B: Four or five months.
A: How often would you be there taking photos?
J: They did only one show, the next one is in September. We followed them through rehearsals and training. It was their first show, so it was perfect for us.
J: In may ways we are not interested in the end result, we are more interested in the process, what they did to arrive there, what they had to do for that. Obviously for the show we are happy to be there shooting backstage, but it the project was more the process, contacting the people, all the work they were doing before.
B: It’s the whole story behind it.
J: The show itself is the end of the story, like the end of the movie.
B: For me, quite often the case is that the final output is secondary for me. I really love just getting in there and having a ball. I love just wrestling. Jocelen knows all about it because I’ve just been talking to him constantly about it.
I’ve just bought a new digital SLR with video function and I’ve been playing around and mixing media and all sorts of stuff. And that’s what I really enjoy about collaboration because it gives me the opportunity to really play.
A: Do projects like this give you the chance to try new techniques that you can use in your commercial work once you’ve mastered them?
B&J: Yes.
J: We are very curious about trying everything, I’ve started to use film again. I would love to have a writer with us, because I’m not a good writer, English is my second language. I would love to have a musician with us, to use music in the project. I don’t want it to be closed, the more people that are involved, the more we all get out of it, the more things we can create out of it.
A: Is photography just like an excuse to be somewhere where you normally wouldn’t get access, to get a glimpse into something that you would otherwise have no idea about?
B: We’ve discussed this before, and for us, it’s about the story, being able to see the story and understand what’s behind it rather than just showing a single image.
J: That’s what happened with the people we photographed for this project. It’s a whole new thing for us. I’ve never been involved in burlesque before. It’s so interesting to see. These people have their own lives too. For example, there’s a school teacher who is also a burlesque performer. The contrast between her normal life and her second life is very interesting.
J: Also you have to understand that if you’re a documentary photographer, you can’t stay on the surface, you have to understand why are they doing that. Most of these people they have regular jobs, so why would they go on stage?
J: I do a lot of one day shooting, Chinese New Year, stuff like that. I have no contact with these people, I just go there and shoot what’s going on. We could do that too with these projects but you don’t reach the depths. If you want to make a story, it takes time. You can’t do a story in one day.

Photography in New Zealand
J: What I find interesting about New Zealand is that New Zealand has an image of being rural, it’s famous for the landscapes. That’s what I call Old Zealand. New Zealand is not like that. Ten percent of the New Zealand population lives in a rural area, and all the rest are living in towns. I find it interesting to distance myself from the image that New Zealand has and work on that.

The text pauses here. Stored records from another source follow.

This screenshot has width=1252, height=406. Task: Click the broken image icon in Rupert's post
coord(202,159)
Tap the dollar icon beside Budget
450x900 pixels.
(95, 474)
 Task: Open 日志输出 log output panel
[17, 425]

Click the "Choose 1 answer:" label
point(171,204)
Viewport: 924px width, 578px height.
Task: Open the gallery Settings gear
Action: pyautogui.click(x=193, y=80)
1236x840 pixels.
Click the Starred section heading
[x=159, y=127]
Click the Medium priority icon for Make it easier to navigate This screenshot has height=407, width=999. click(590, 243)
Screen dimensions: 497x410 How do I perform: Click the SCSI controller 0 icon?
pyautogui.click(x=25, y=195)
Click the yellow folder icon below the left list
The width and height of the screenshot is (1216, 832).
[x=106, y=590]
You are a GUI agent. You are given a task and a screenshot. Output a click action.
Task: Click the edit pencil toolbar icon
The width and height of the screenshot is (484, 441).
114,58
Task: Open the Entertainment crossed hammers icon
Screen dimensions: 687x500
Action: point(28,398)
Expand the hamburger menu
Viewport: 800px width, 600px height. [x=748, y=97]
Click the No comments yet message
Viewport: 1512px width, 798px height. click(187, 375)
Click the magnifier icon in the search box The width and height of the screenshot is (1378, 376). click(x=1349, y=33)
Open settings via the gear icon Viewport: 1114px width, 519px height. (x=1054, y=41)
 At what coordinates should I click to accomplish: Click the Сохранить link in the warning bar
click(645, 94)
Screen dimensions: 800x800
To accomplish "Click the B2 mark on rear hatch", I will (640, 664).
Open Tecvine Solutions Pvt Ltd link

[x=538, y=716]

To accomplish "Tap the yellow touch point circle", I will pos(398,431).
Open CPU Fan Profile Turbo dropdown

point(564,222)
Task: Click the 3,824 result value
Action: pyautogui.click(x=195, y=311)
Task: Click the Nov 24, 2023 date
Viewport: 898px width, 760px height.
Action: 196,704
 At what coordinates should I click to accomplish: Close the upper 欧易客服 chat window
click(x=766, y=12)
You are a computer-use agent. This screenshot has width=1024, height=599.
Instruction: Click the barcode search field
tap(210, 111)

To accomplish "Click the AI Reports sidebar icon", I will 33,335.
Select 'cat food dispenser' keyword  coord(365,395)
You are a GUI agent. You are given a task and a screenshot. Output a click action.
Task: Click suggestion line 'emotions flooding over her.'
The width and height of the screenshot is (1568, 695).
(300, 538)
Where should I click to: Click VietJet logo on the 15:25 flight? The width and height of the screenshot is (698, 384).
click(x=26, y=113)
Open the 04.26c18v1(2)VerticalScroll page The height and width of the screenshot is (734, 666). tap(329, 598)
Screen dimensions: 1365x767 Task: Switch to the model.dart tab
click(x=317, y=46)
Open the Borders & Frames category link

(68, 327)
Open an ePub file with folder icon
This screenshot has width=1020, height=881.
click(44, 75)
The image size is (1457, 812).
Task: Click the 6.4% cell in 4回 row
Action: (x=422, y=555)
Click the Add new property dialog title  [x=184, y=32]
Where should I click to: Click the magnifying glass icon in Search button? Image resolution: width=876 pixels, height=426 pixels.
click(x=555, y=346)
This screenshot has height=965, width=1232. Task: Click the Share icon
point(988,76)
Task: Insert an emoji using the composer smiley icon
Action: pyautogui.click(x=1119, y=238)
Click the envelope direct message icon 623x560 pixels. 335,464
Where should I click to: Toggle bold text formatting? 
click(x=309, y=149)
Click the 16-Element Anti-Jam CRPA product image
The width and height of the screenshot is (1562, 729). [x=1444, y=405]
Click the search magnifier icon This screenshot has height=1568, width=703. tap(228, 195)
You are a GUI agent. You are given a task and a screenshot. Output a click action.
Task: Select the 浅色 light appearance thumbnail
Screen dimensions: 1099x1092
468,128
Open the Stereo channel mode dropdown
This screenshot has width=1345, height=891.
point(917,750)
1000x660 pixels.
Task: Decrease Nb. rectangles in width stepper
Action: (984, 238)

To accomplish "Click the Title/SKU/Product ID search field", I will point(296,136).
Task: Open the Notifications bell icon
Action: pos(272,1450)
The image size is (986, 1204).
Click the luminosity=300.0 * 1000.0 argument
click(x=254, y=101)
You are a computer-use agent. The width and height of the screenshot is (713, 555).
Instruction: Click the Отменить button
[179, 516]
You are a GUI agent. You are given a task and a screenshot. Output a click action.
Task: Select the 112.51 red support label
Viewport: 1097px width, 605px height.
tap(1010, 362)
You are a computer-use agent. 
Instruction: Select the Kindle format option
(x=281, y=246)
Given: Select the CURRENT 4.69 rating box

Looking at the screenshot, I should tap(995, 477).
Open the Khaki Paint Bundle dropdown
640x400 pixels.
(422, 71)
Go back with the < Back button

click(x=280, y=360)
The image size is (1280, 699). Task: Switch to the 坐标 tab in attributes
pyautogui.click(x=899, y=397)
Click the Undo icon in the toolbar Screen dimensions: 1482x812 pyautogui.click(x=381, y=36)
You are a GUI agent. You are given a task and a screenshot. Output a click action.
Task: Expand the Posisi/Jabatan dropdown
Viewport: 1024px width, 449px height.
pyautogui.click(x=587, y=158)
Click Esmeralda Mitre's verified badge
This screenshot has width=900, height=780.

In Europe, everybody wants to escape from the big towns to go to the country, here they are all trying to escape from their village to the towns. I find that quite interesting.
If you live in a small town in New Zealand, it’s not easy to find a job, it’s very limited. New Zealand has changed a lot in the last ten years.
A: Do you think it’s become more modernised in that time?
J: I don’t know about modernised, but it’s more diverse, culturally diverse. When I arrived here from France, I couldn’t find any French cuisine, and now it’s common. It’s a silly example, but everything is like that. Take the Chinese community, when I arrived ten years ago there were not many Chinese supermarkets and now they’re everywhere.
I’m not sure that New Zealanders are creating that. The immigrants are creating that sort of diversity. My concern about New Zealanders is that they are clinging to their old values, which are slowly disappearing. I’m interested in recording that process.
A: New Zealand is a very beautiful country, and my first instinct was to go out there and take lots of landscape photos. Then after a while it’s like it’s nice, it’s interesting and you get to see some beautiful places but I want to do something more, something with substance.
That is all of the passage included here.